Some days are harder than others, and other days are a whole lot easier. Logan has become quite adept at rolling and requires constant supervision when he’s on the floor because he can make his way from one end to the other. He won’t stay on his back, and will always roll onto his stomach, but then he’ll get mad and angry, bury his head into the floor and I’ll have to roll him back on his back. This is a constant game to him, I am sure!
My entire day has consisted of this. There’s been a few short breaks, but then it’s back to the tummy rolling. I love watching him learn new tricks, but today I am finding it so much harder than other days. I need time to myself, and then I berate myself for wanting time to myself. It’s a no win situation! Today I feel like the worst parent in the world, and at the same time acknowledging that I am doing a great job.

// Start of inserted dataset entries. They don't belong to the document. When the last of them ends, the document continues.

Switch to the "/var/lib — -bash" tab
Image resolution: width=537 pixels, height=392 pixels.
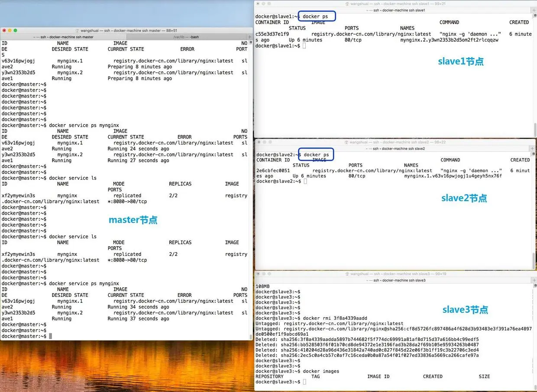[186, 37]
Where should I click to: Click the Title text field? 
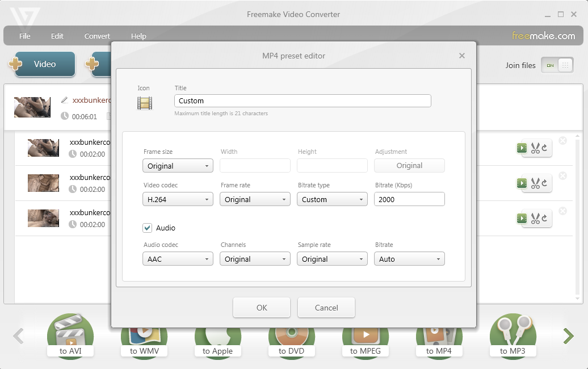[x=303, y=101]
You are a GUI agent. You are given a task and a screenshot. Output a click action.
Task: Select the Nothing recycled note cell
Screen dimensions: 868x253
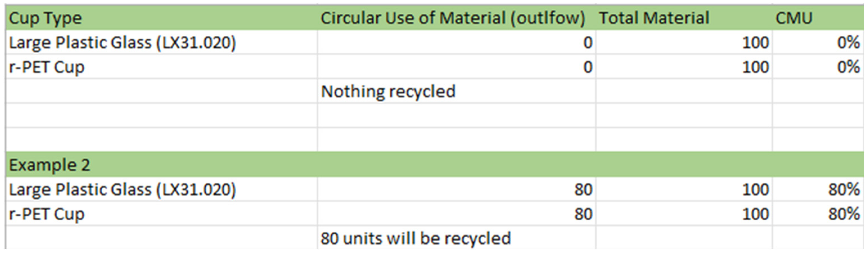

I need to Adult in a bad way, but I would NEVER trade this time. I bond with Logan and I love spending time with him, but just five minutes of no baby time would truly rock my world! I know in a few years I will miss this time, he will have grown up and as each moment passes, I can never get that exact moment back. I’m making new moments today. Watching Logan roll, and shove anything he can into his mouth. He’s biting down and I can feel teethies under the gums. Perhaps they’ll cut soon, but I am hoping not. I don’t think my boobs can handle teeth right now!